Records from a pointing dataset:
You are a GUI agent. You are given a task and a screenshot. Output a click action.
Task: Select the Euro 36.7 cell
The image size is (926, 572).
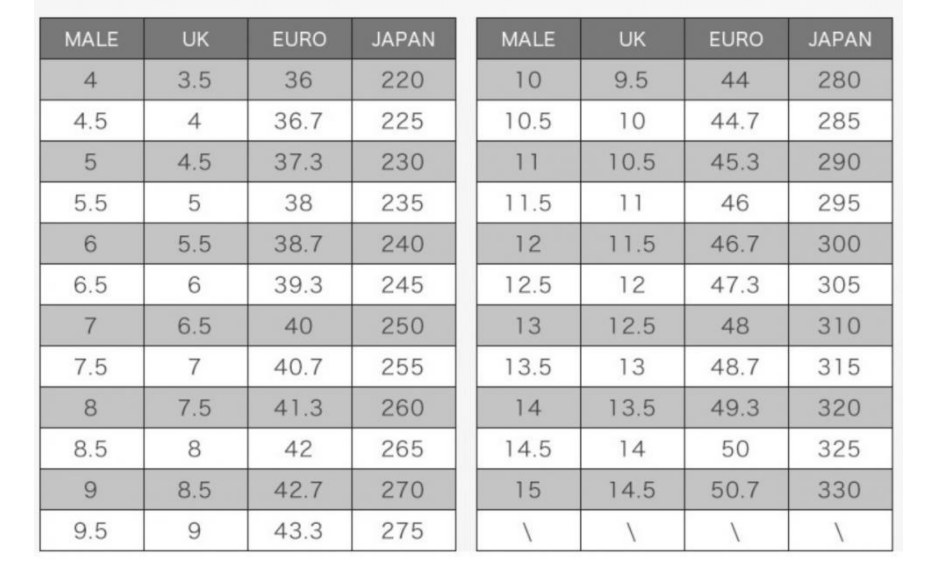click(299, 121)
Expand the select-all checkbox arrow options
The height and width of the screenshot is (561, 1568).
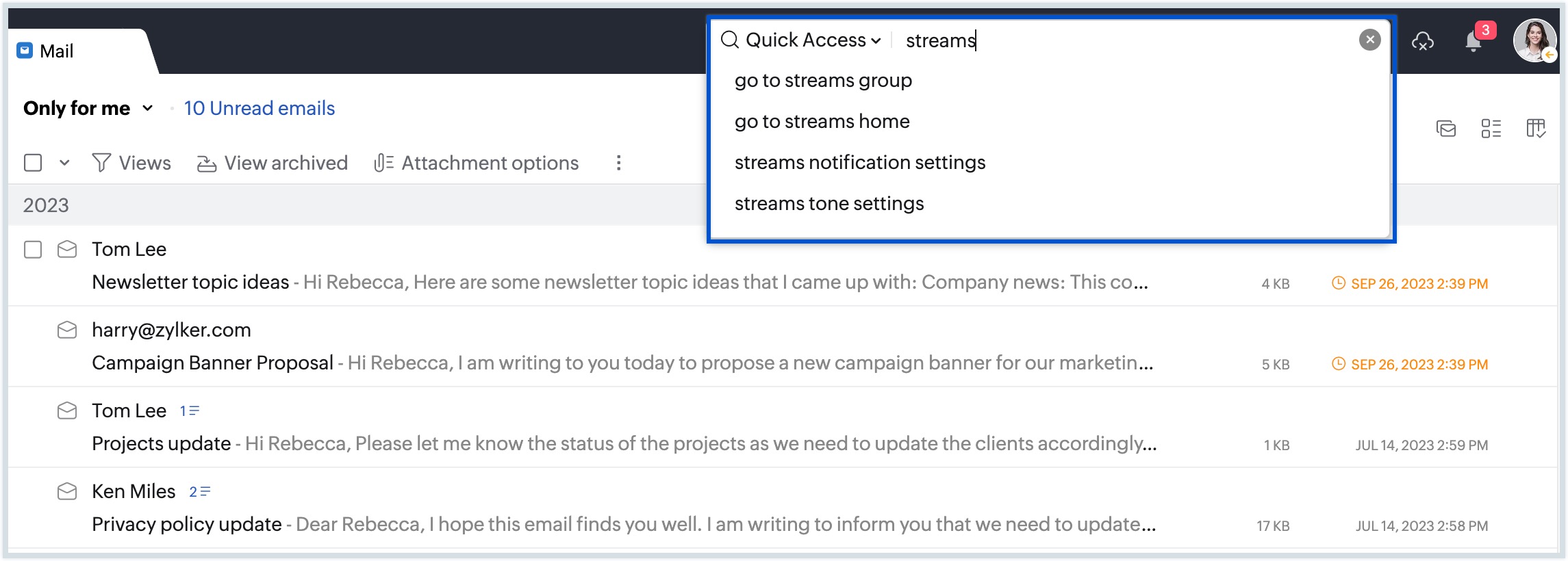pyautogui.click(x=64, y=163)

---

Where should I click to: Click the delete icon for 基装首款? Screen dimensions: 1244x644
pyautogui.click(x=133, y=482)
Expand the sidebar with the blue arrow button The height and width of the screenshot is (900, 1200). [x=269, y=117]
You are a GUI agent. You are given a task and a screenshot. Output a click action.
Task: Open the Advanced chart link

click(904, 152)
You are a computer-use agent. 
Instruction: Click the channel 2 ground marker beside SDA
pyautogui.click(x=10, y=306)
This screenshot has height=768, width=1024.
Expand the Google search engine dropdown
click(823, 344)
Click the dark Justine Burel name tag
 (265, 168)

### What needs to be done
Copy the material from the line with "Expand the sidebar" to the line with "click(904, 152)", swapping "chart" for "graph" and leaving everything else untouched.

### Solution
Expand the sidebar with the blue arrow button The height and width of the screenshot is (900, 1200). [x=269, y=117]
You are a GUI agent. You are given a task and a screenshot. Output a click action.
Task: Open the Advanced graph link

click(904, 152)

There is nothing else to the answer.